The rumours are true! At last, we have data on baryonychine brains…

Long, long ago – in 2021 – myself and a team of colleagues (mostly associated with the University of Southampton) published our initial descriptive volley on the new British spinosaurid dinosaurs Ceratosuchops inferodios and Riparovenator milnerae (Barker et al. 2021). The study was led by Chris Barker, and analysis of the two animals forms the bulk of his PhD work.

Ceratosuchops and Riparovenator are both from the Lower Cretaceous Wessex Formation (part of the famous, and famously complex, Wealden Supergroup) of the Isle of Wight, and both lived during the Barremian age of the Early Cretaceous, round about 127 million years ago. Neither is complete nor even close to it, but both include well-preserved sections of skeletal anatomy. The braincases of both are three-dimensional and well preserved, as is also the case for the related Baryonyx walkeri from the Upper Weald Clay Formation of the English mainland (Charig & Milner 1986, 1997). All three are united within the spinosaurid group Baryonychinae.

I’ve mentioned a few times that additional work on the Isle of Wight baryonychines is due to appear this year and beyond, and today sees another of our publications on these dinosaurs: ‘Modified skulls but conservative brains? The palaeoneurology and endocranial anatomy of baryonychine dinosaurs (Theropoda: Spinosauridae)’; it’s published in Journal of Anatomy (Barker et al. 2023). Chris and his PhD supervisor Neil Gostling led this research, and the contributors in addition to myself are Jacob Trend, Lysanne Veerle Michels, Larry Witmer, Ryan Ridgley, Katy Rankin, Claire Clarkin and Philipp Schneider.

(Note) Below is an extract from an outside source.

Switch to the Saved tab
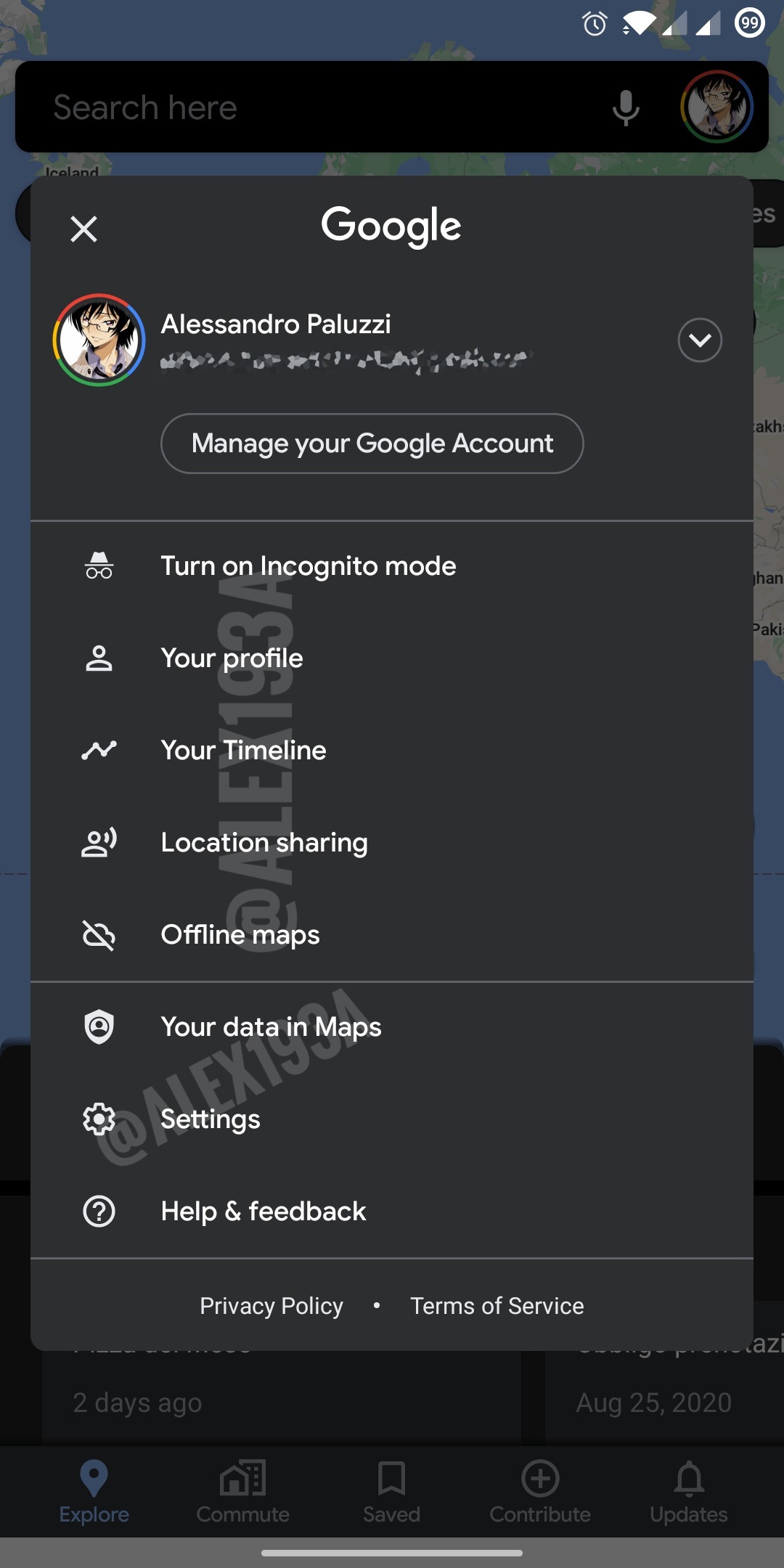784x1568 pixels. point(391,1492)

What work did we do, and what are the conclusions?

Let’s CT-scan some baryonychines. Anyone paying attention to the scientific study of extinct dinosaurs will be aware of the revolution that computed tomography (or CT) has brought to the field. Thanks to advances made in CT-scanning technology and in the availability of CT-scanners themselves, scientists interested in the biology, behaviour, function and evolution of extinct animals now regularly place fossils in CT-scanners and analyse the results (Witmer et al. 2008). We’re especially blessed at the University of Southampton since we have the giant walk-in machine at the μ-VIS X-Ray Imaging Centre.

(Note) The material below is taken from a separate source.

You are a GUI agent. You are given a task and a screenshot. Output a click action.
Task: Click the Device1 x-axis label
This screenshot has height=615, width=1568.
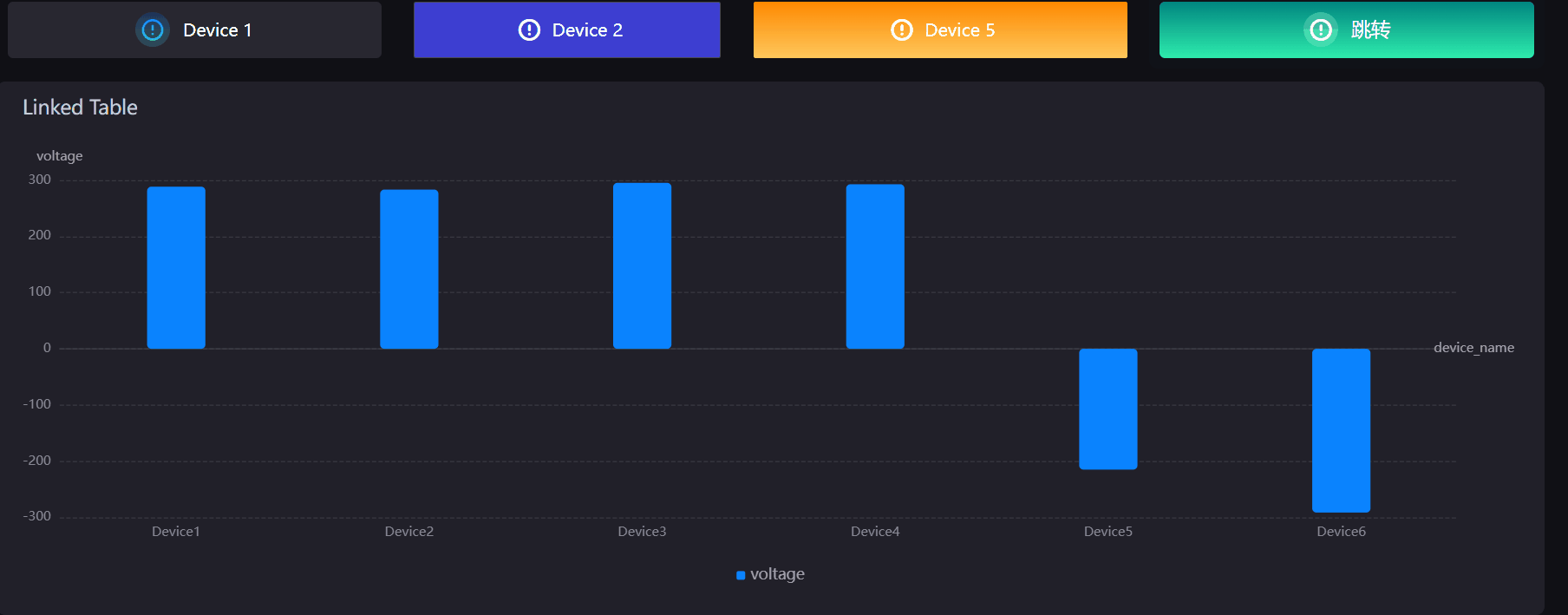[176, 532]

A caveat worth pointing out is that fossils from certain stratigraphic units tend not to scan well: the composition and density of the sediment that often surrounds and infills the fossils ruins the scanner’s ability to pick out fossil bone. This concern is especially relevant to Wealden fossils, since some of the respective sediments are full of minerals that disrupt easy scanning efforts. Exactly this affects one of the two Isle of Wight spinosaurids: the Riparovenator specimen is chock full of radio-opaque material that essentially make it impenetrable for this sort of work.

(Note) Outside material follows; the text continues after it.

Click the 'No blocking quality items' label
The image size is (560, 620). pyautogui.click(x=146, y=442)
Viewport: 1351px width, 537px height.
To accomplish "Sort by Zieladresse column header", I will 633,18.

But I’m pleased to report that this is not the case for all Wealden spinosaurid specimens. We scanned the Ceratosuchops holotype in Southampton and the Baryonyx holotype at the Ohio Health O'Bleness Hospital in Athens, Ohio, and the key novelty of our study is that we provide the first CT-scan data yet reported for baryonychines (Barker et al. 2023). Both yield good results, and we reasoned that the good data on brain anatomy that they revealed would prove informative with respect to baryonychine biology and lifestyle. As discussed below, these aren’t the first spinosaurids to be CT-scanned, but they are the first baryonychines.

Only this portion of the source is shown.